Two months ago, Walmart announced it was closing all 51 of its Walmart Health centers along with its virtual care services, citing the difficulties of creating a profitable business amid a "challenging reimbursement environment and escalating operating costs."

The move was a dramatic turnaround from the retailer’s previously announced plans to expand its health clinics. 

Around the same time, UnitedHealth, which owns Optum, also confirmed plans to shut down Optum Virtual Care. Optum launched the telehealth service just in 2021.

Major telehealth players like Teladoc and Amwell, which saw a surge in demand for virtual care during the COVID-19 pandemic, are facing pressure in the market and have yet to reach profitability. The integration of telehealth into healthcare platforms is now commonplace.

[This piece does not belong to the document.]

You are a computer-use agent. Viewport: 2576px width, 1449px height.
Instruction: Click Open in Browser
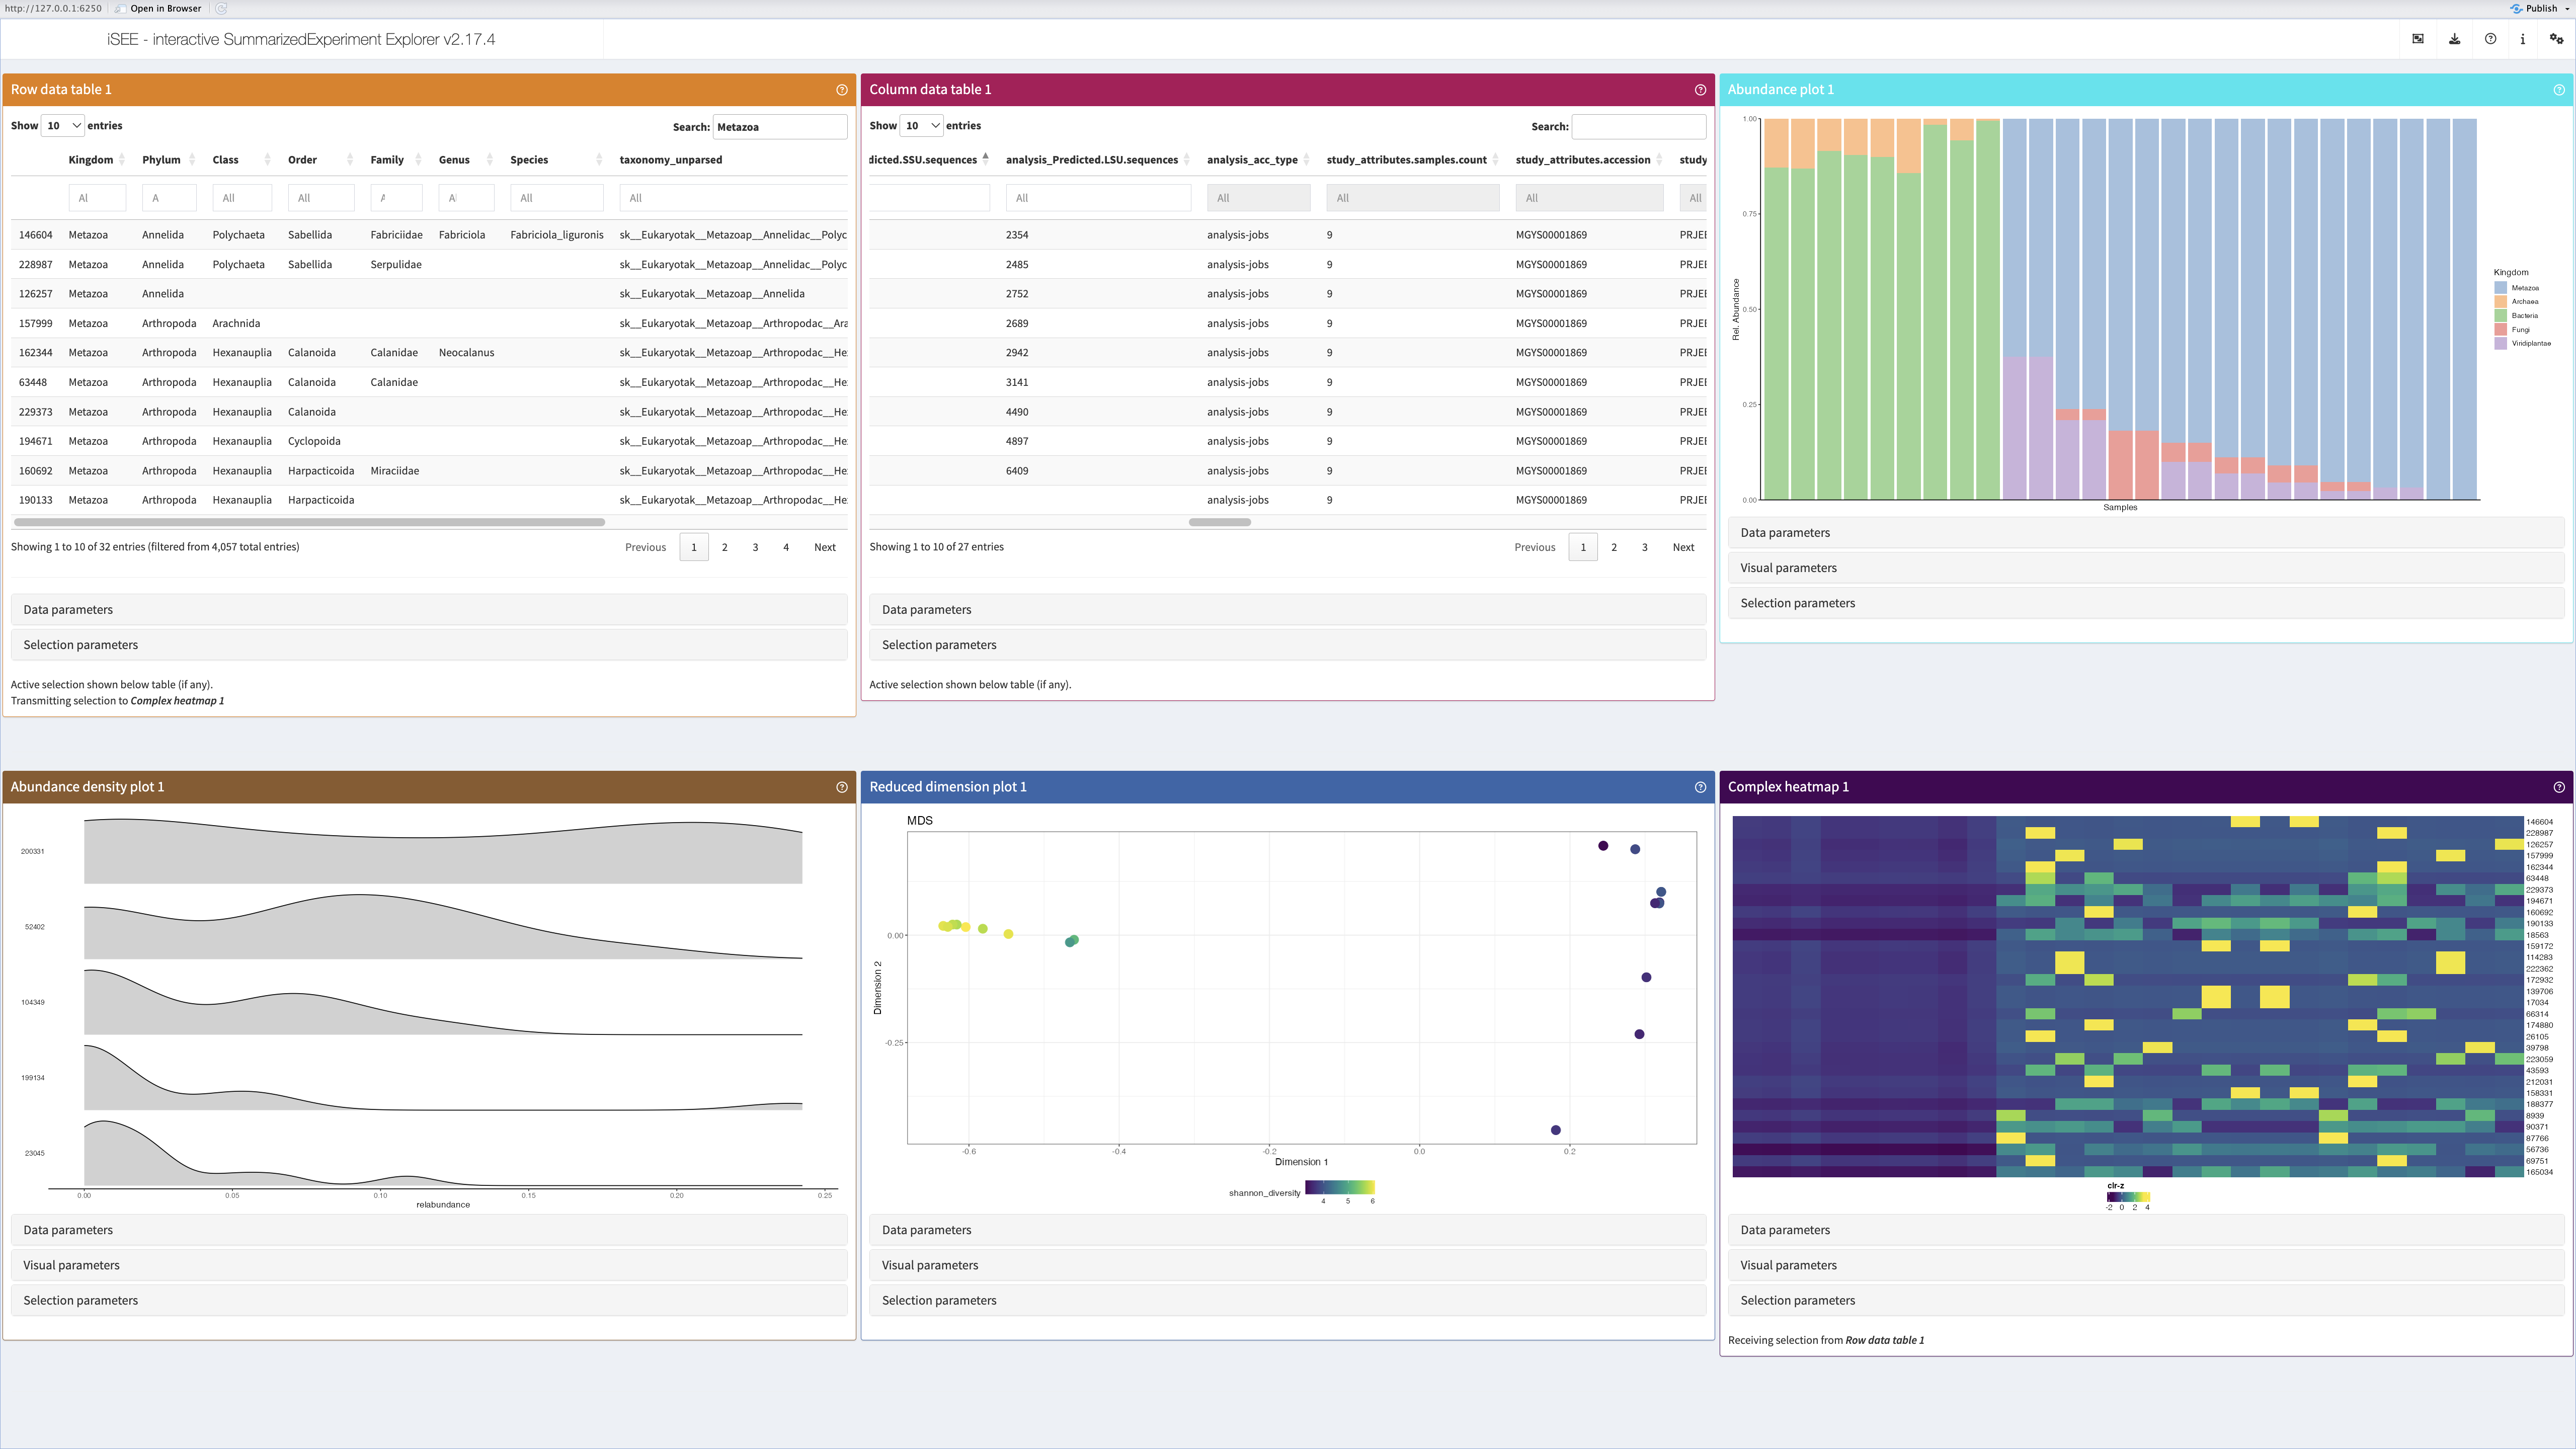[x=163, y=8]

Rahman said the virtual care market is going through major shifts, and he is bullish that this evolution will be a tailwind for Fabric.

"This is a modality that is not going anywhere: It's just evolving. I do think that the commoditized video visit space, I think there's an opportunity to kind of rebirth it a little bit and create something that brings together additional service lines and components," he said. "We can layer on our navigation capabilities and layer on our asynchronous telemedicine to allow telehealth to be truly omnichannel where patients can get care whether through phone, video, voice, async or referrals for an in-person site of care, being able to bring that all together as one holistic experience. It's virtually impossible to do that by cobbling together a bunch of points solutions. It's positioning Fabric as a unique offering for both the provider side and also the employer and health plan side."

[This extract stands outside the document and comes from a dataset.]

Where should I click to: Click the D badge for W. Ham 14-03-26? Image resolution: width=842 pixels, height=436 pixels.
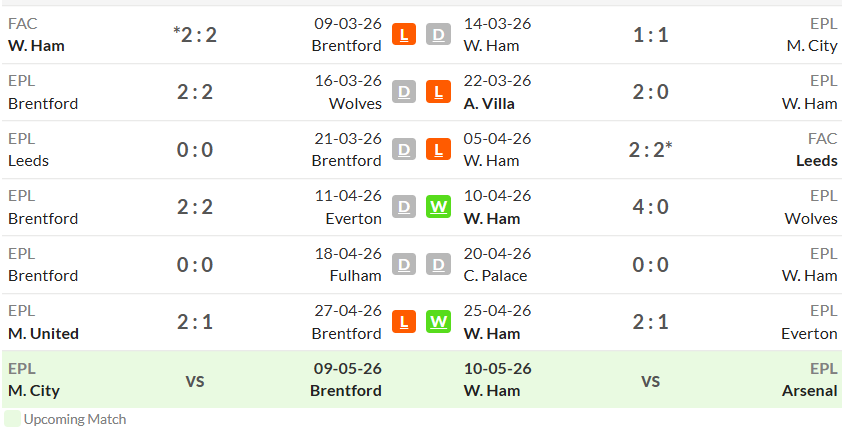[x=438, y=34]
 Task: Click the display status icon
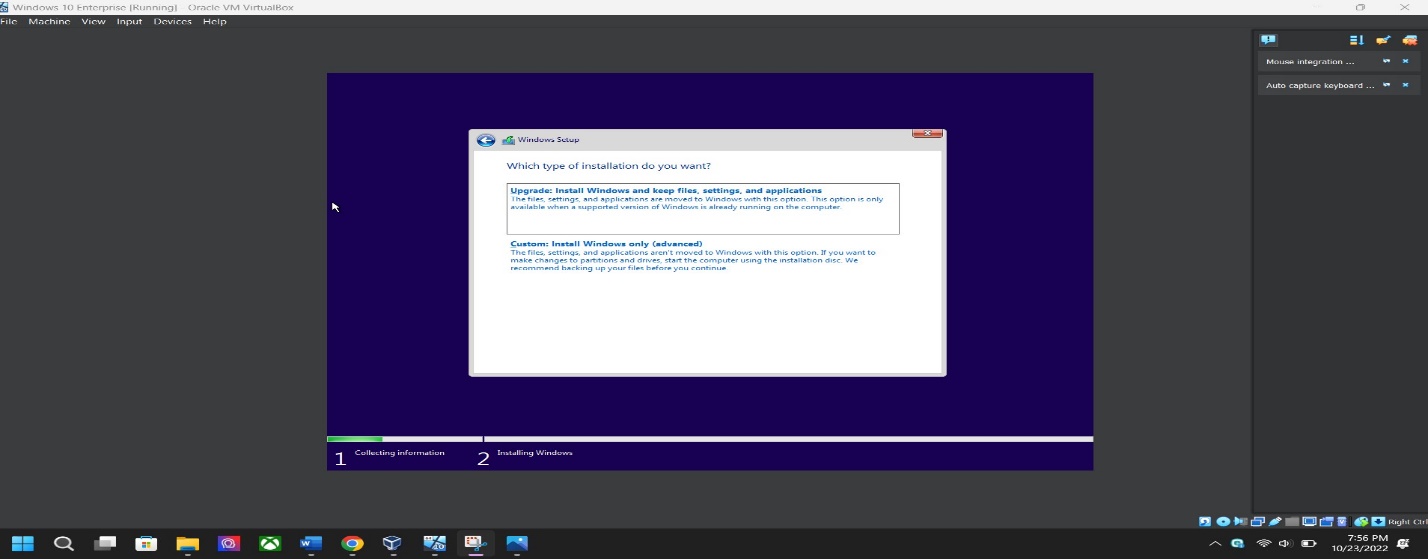click(1309, 522)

He added, "Everybody in healthcare, whether it's a payer, provider or retailer, is looking for ways to engage patients as consumers and create that longer-term relationship with them. We want to create a world-class patient experience that allows you to have that direct consumer interaction, whether it's coming through a health system, a plan or through an employer."

Fabric will continue to be "opportunistic" about digital health M&A, Rahman said. "First and foremost, we want to make sure that we're building in a thoughtful way. So far, we've been able to really bring together teams and products and integrate them into the Fabric technology stack. It will continue to be a part of our strategy," he noted.